Roberta Turner (Angel's sister), 11, lives at Bradley House Residential Center, a facility for children and families in crisis.

"I'll have full custody after she leaves Bradley," says DiDolce, who had to apply for disability two years ago because of diabetes and arthritis.

DiDolce says she has few problems with disobedience, although from time to time she may object to the children's taste in clothing.

Jonathan, DiDolci's oldest grandchild, "a respectful, good kid," helps her keep order.

"He tells the girls, 'What did Grandma tell you?' If they say, 'She ain't my ma,' he tells them - 'Grandma's the closest thing you'll have to a ma.' "

It was easy to see the worries and frustrations of grandparent caregivers at a recent support group meeting in East Liberty sponsored by Vintage and the Parental Stress Center.

One grandmother arrived from Philadelphia just over a year ago.
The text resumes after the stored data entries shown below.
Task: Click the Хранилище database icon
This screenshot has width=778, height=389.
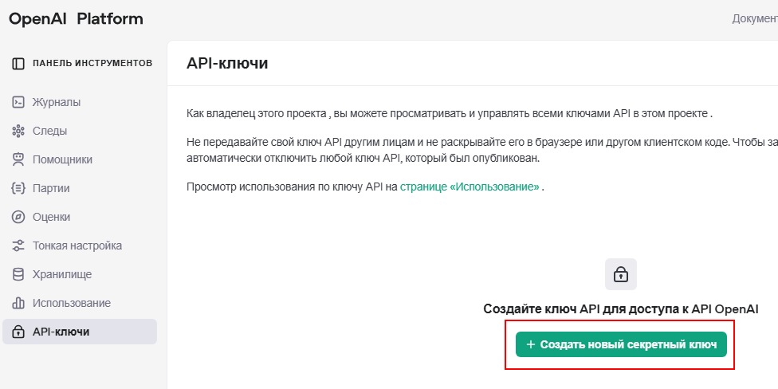Action: tap(18, 274)
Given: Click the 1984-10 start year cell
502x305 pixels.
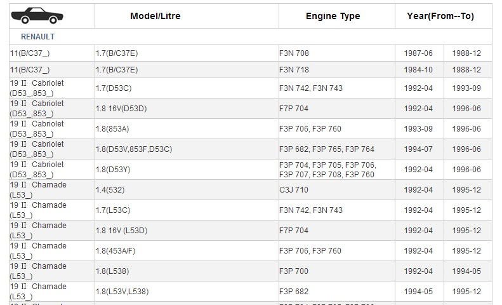Looking at the screenshot, I should point(418,70).
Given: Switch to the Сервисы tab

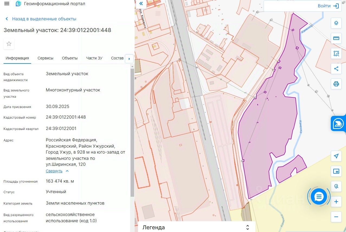Looking at the screenshot, I should tap(46, 58).
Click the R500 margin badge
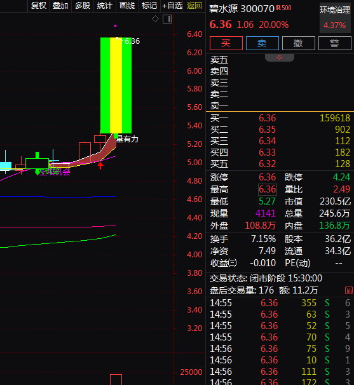Screen dimensions: 354x385 [283, 8]
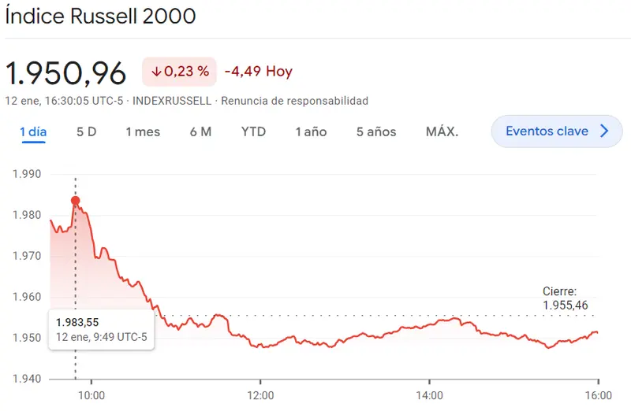
Task: Click the -4,49 Hoy change text
Action: click(258, 72)
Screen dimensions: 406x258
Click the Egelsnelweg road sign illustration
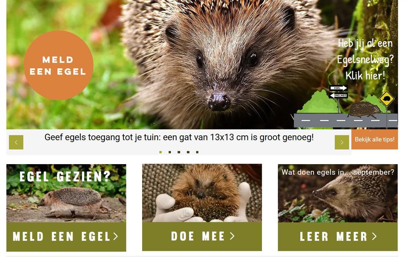pyautogui.click(x=338, y=92)
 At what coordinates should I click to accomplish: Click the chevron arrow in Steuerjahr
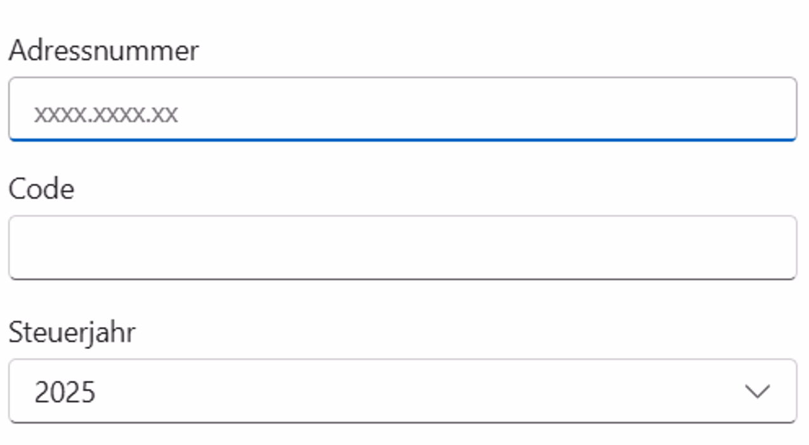click(757, 391)
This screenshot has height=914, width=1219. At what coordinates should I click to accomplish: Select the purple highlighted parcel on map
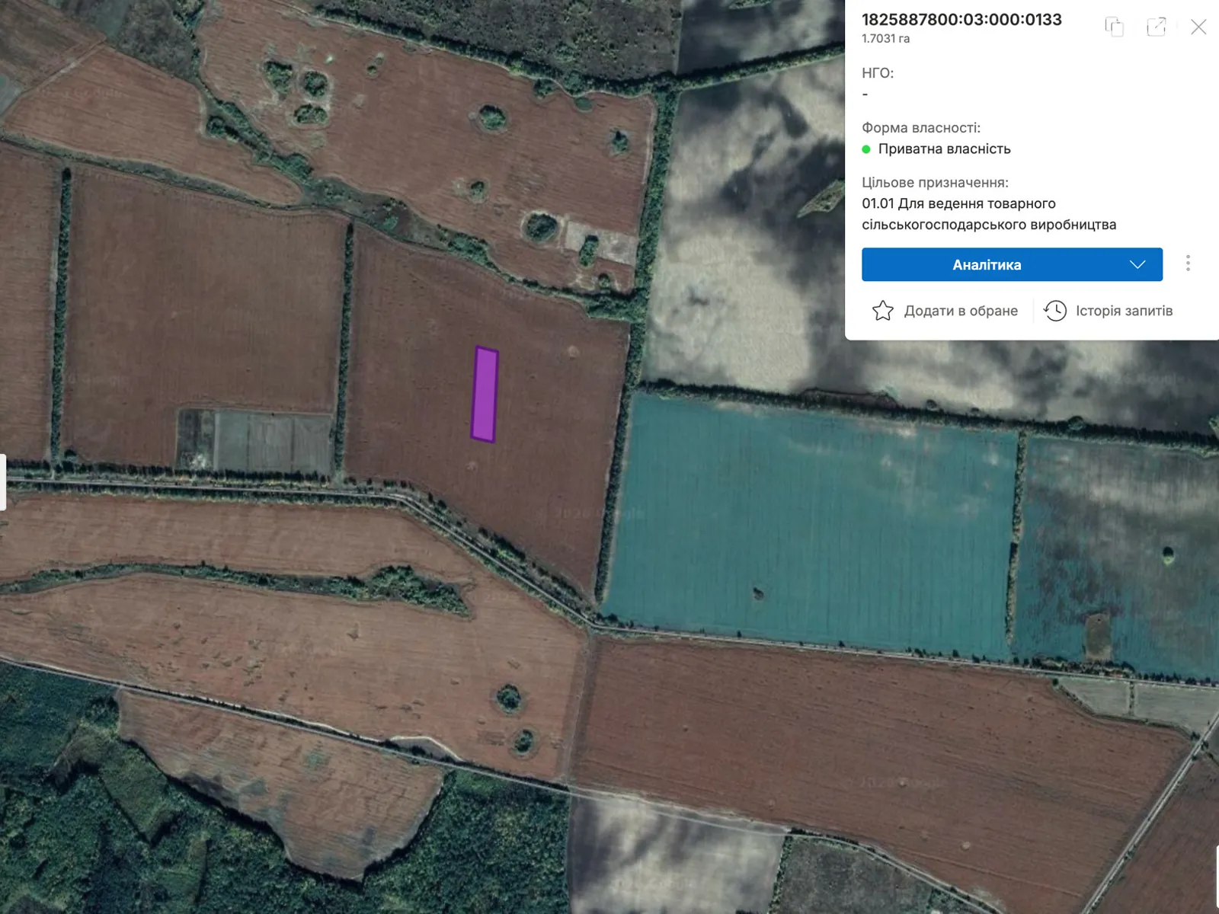point(485,395)
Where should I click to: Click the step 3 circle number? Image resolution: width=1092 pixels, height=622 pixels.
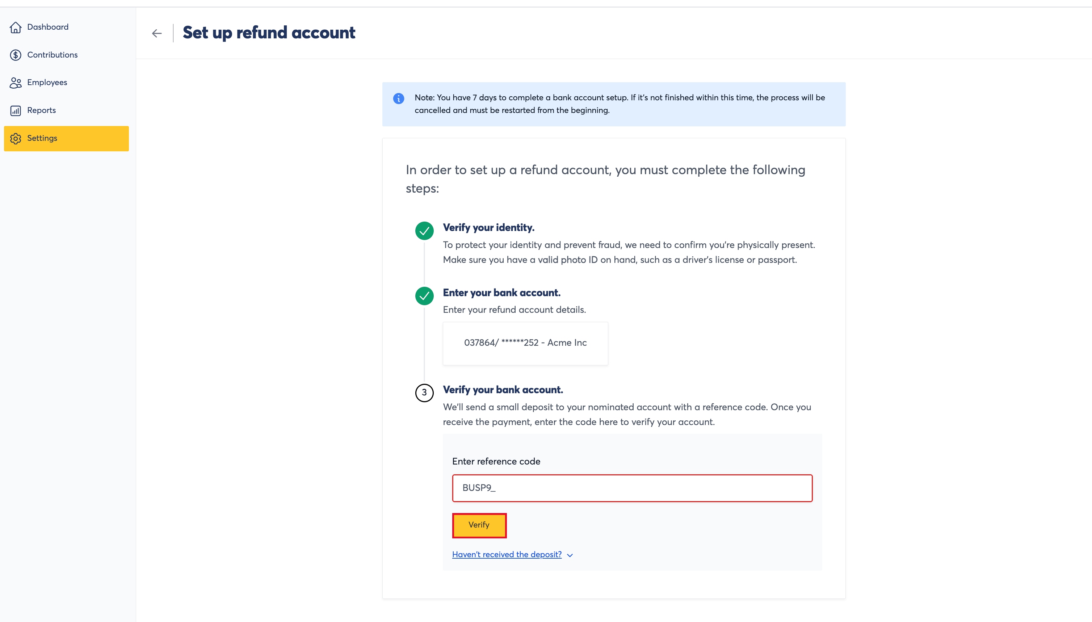[x=424, y=393]
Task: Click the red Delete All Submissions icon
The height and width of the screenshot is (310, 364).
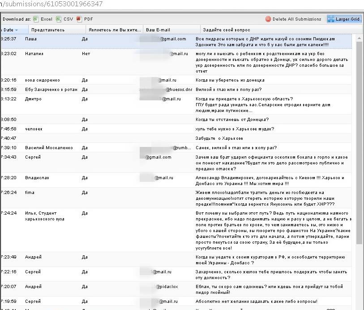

In a numbing deja vu, the single parent became a single grandparent when she started caring for three grandchildren in 1994. She gained legal custody in 1995.

As her 5-year-old twin grandsons played in a nearby room, the Squirrel Hill resident described how she came to Pittsburgh to be closer to her daughter, the children's mother, who has since left the area. Now the grandmother, who has a master's degree and had hoped to build a career, has stopped working to care for the children. They live off her savings.

"I feel like the last thing I want to do in taking care of them is be a martyr," she said, "and I'm starting to feel like that. I don't want to feel like that."

The other grandmothers empathized with the nagging feelings of resentment.

"I didn't want to give up my life, either," said one, who adopted her grandchildren last year. "I felt like I had four grandchildren dropped in my lap."

Before the meeting ended, group co-facilitator Paula Davis distributed hard-cover books to the grandmothers and encouraged them to begin keeping journals. The grandmothers laughed as they read a quotation she had stickered on the front of each book.

"A grandmother is like a teabag. You never know how strong she is until you put her in hot water."